Biographies of medieval people, particularly of women, are going to be the equivalent of the long-focus lens: all the machinery can at least bring the target into view, but necessarily a bit flattened.

Baker works hard to tease out from behind their men the two Eleanors (one the sister, and one the wife, of Henry III--the seldom-mentioned, long-reigned son of the infamous King John), but as there is scarce material about women of the time, it's a monumental task of detective work, perhaps prompting the author to make somewhat novelistic-sounding guesses as to thoughts and actions. I actually liked these--they were fairly well labeled as such (unlike too many biographers of Jane Austen, who can't seem to resist telling us what was in her head via her fiction), and they helped to bring the lives of these people better into focus.

I appreciated Baker's efforts to convey a sense of the time: this was the generation after the Magna Carta. Henry had to negotiate his way between traditional views of kingship and what his father had agreed to with the barons, who came together for those first Parliaments.

This was still the time of crusades, and Baker gives a little attention to the thinking behind these (disastrous) ventures that had some complex motivations, and cultural outcomes. He also conveys an idea of medieval kingship as well as thinking, through details such as Henry's and Eleanor's habit of feeding hundreds of poor people a day--thousands, after some big event, in order to assure that these people's prayers would have extra impact on temporal events. Such actions helped shape the evolving idea of what kings were, and what they could do.

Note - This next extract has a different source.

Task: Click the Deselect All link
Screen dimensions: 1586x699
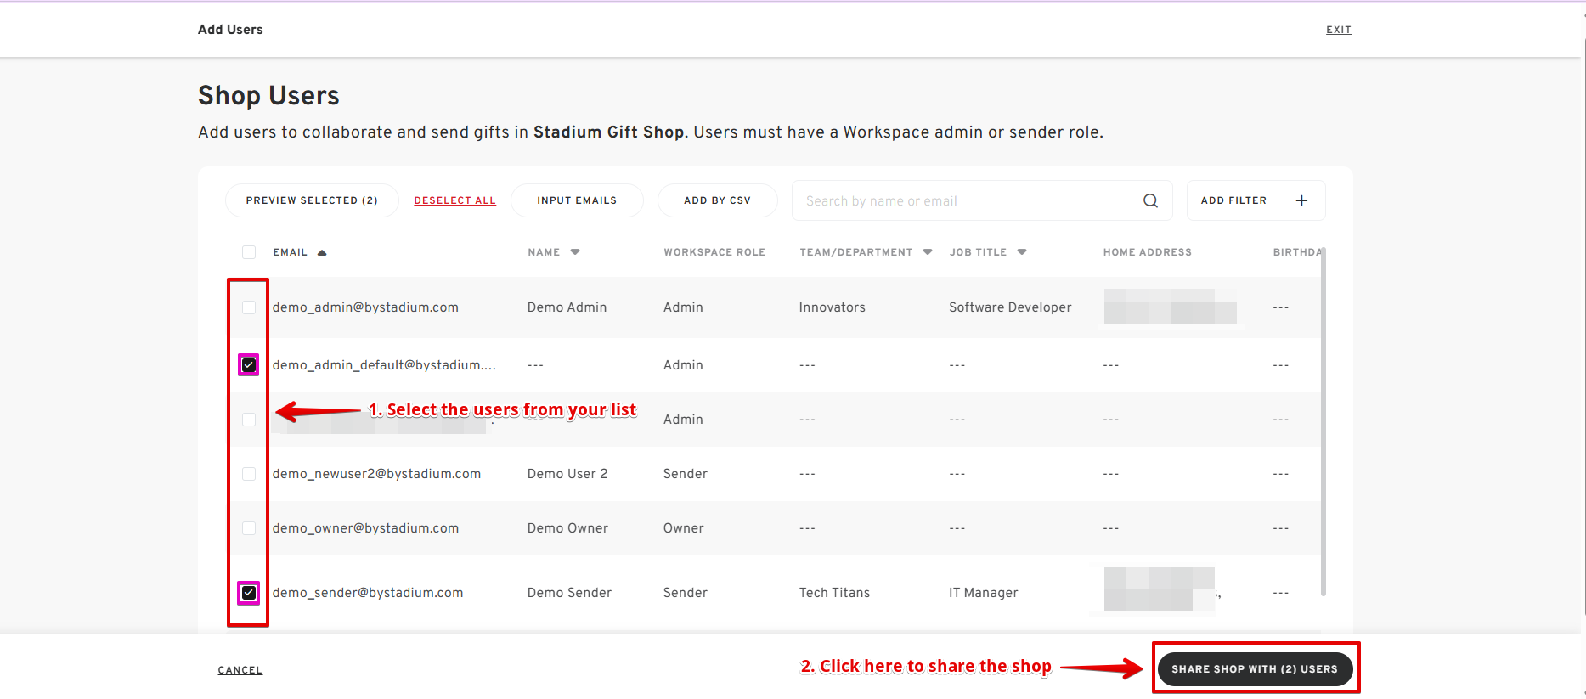Action: 454,200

But the fact remains that there is scant primary evidence about these interesting women. We know that both Eleanors had spouses who remained faithful their entire lives. We catch sight of them in snatches through pregnancies and deliveries and children through the festivals, rituals, and some letters. We can see that they were friends until friendship was impossible when Simon de Montfort turned against Henry and embarked on disastrous and bloody civil war.

Baker does a good job of winnowing truth from contemporary chroniclers, who made no bones about their agendas: when men wrote about women, even queens, it was always to instruct, and the lesson was invariably that good queens are submissive, faithful, and fruitful, and bad queens are bad wives and try to encroach on male prerogatives.

Excellent notes provide intriguing nuggets of information for the history detectives among us, along with a very strong bibliography. 

I read this in snips over months; it was easy to put down, but always a pleasure to pick up again. I'd recommend it for readers curious about a seldom-visited period.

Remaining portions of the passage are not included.